Here's what Degenerate (pronounced however you choose, really) is: A stark, critical examination of a decaying America. Set upon a pre-millennial backdrop, with the end of the 20th century in full-view, it carries the reader across a country littered with museums and graveyards and infected by lusty adolescence. It depicts a stubborn, obstinate culture that refuses to acknowledge its age, and foreshadows a dim future for subsequent generations. Thematically, it's a challenging, and arguably important novel but you can't bet the house on a theme.

Degenerate's narrative is a tenuous, off-putting thing that, when functioning at its best, resembles something like a middle-of-the-road crime novel, not in the quality of the prose, but in the structure and overall effectiveness of the narrative. Nothing in the novel ever feels exactly solid: plot, as it were, seems to be non-concern for Williams. The story will travel the road it will, and check off thematic supports like they were road-side attractions. It's a confusing ride, quite honestly. The plot is convenient when it needs to be, and some things just sort of happened at some point. Chekhovian omissions, or reader's haze, I couldn't say. Probably a bit of both.

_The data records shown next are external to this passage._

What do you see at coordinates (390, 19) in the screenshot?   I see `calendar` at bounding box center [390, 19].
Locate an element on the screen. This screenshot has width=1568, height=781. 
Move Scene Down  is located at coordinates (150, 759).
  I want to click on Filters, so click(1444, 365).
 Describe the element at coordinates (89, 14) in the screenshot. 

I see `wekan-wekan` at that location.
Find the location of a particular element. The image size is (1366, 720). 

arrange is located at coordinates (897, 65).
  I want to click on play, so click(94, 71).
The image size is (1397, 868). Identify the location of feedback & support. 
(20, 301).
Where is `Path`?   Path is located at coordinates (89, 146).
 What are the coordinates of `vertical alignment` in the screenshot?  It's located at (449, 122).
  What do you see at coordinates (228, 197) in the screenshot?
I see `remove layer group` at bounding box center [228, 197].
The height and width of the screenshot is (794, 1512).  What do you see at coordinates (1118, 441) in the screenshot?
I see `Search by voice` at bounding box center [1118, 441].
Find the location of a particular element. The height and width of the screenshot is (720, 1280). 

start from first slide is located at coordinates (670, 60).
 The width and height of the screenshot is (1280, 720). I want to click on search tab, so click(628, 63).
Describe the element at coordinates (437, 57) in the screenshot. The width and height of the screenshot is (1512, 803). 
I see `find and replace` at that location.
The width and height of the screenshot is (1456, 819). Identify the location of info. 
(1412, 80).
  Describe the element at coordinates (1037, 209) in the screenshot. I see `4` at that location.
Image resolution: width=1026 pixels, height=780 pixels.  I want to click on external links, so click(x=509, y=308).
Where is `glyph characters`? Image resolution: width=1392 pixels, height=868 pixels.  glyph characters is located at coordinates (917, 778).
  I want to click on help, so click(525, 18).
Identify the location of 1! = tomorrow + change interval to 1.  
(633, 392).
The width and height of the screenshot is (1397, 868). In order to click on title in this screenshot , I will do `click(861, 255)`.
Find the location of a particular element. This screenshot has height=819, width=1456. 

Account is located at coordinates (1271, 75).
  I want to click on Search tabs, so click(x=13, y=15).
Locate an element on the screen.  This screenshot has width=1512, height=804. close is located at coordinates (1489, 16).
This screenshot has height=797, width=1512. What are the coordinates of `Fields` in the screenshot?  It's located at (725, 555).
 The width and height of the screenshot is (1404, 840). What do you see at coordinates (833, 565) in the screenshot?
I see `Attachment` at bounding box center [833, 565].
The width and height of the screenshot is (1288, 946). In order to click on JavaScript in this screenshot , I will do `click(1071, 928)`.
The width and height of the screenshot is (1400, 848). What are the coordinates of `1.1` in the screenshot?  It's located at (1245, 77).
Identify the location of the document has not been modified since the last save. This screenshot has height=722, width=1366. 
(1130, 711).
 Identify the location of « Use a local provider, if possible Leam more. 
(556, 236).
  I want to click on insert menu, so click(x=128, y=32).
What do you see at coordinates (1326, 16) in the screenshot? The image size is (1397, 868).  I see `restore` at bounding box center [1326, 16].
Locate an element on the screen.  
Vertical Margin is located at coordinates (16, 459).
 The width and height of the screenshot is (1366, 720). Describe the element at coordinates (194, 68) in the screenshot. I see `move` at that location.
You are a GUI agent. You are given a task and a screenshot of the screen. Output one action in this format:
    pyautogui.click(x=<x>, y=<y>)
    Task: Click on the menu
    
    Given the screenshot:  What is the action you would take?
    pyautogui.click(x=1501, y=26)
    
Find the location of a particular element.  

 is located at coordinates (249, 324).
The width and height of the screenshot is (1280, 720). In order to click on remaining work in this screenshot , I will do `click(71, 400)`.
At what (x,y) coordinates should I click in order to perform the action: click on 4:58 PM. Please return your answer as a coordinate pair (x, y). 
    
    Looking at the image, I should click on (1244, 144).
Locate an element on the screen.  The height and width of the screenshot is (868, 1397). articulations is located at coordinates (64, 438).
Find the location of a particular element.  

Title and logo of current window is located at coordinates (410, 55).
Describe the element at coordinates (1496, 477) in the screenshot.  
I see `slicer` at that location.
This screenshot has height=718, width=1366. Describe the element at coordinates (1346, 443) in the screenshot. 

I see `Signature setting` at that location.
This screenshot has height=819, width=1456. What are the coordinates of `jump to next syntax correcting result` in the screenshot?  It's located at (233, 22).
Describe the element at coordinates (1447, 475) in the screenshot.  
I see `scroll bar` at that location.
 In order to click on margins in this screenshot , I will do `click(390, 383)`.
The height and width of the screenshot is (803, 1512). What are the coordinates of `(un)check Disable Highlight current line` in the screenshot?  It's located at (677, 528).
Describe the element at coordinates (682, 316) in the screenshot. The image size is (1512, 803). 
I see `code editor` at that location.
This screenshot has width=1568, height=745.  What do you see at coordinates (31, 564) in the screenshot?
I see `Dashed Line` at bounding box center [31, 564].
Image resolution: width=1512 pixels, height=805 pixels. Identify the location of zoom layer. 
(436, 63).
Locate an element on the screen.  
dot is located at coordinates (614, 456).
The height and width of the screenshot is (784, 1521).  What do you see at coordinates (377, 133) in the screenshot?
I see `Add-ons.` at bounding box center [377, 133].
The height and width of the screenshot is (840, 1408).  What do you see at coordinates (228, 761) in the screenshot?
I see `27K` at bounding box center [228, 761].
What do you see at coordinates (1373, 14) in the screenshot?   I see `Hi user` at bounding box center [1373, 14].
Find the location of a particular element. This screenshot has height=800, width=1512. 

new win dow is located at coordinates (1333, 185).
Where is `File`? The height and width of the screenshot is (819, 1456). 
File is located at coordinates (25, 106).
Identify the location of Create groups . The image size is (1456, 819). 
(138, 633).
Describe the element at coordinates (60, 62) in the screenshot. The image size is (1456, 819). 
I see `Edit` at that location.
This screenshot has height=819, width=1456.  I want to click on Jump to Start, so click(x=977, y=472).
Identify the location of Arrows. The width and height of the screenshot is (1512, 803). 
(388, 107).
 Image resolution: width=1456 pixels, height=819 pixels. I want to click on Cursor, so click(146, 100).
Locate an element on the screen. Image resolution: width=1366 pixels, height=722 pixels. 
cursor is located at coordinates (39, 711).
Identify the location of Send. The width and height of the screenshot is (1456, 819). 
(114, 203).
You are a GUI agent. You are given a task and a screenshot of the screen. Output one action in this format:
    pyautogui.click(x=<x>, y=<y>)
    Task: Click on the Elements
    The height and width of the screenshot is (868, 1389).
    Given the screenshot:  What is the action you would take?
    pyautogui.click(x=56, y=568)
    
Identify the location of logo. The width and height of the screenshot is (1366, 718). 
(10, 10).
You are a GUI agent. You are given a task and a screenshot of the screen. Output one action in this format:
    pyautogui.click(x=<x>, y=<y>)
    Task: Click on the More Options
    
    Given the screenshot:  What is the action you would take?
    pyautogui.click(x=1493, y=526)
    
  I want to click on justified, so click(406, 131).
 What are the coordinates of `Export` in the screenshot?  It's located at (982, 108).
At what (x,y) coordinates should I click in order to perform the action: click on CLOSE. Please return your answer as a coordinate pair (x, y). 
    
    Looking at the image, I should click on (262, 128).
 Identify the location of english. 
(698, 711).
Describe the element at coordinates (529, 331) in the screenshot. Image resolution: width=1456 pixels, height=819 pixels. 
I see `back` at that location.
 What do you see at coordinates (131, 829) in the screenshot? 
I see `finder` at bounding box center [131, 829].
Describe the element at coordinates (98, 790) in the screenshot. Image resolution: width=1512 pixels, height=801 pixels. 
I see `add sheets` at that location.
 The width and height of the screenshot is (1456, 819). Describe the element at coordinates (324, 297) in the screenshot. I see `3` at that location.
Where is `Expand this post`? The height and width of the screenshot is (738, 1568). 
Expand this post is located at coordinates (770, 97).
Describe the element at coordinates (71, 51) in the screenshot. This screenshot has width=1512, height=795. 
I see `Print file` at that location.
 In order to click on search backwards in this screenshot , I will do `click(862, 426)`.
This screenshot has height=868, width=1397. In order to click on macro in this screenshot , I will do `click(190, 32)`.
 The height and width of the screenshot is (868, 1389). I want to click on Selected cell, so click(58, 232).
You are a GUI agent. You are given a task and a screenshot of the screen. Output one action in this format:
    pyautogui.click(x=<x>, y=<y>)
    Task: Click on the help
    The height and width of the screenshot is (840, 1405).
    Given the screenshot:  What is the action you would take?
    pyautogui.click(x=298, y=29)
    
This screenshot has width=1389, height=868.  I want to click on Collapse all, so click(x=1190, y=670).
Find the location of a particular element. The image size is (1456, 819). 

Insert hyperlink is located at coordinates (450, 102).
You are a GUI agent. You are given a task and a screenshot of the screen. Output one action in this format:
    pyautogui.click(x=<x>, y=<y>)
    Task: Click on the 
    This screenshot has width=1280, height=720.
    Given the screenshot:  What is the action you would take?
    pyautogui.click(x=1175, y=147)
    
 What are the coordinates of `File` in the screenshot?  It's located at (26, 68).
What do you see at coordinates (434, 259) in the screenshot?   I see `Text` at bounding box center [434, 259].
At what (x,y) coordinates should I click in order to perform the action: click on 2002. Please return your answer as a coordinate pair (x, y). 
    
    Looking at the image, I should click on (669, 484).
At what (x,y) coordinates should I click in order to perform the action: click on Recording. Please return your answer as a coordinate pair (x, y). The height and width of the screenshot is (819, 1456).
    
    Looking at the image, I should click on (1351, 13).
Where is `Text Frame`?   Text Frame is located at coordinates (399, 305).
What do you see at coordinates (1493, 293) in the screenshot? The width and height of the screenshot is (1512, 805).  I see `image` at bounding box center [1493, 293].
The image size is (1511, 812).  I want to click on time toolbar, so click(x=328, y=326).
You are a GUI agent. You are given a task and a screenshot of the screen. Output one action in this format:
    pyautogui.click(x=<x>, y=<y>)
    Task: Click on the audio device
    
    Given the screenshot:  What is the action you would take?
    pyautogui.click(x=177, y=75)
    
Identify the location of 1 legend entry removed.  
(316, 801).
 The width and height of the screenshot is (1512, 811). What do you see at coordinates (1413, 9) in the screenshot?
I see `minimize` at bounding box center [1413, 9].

Williams, and I say this both as a reader and a former student, can also be a difficult pill to swallow. His opinions aren't always conventional; occasionally they can even seem out of touch with reality, but its their extremism that makes them fascinating, and often entertaining to read. The sitcom Friends (see above) is made reference to multiple times in the novel. Williams is likely the sole person in America with such disdain for the show, but he uses that disdain swimmingly.

I find myself asking: Who would I recommend this to? And the answer is anyone who hates modern American culture, and can tolerate literature that reads like a fever dream. I don't quite know what happened, how it happened, or exactly why it happened, but the reality painted is frightening and maybe worth it regardless. The late novel symbol of America is perhaps one of the most acute I've ever seen/heard/read.

Color me ambivalent, and excuse me if I fudge my amazon review.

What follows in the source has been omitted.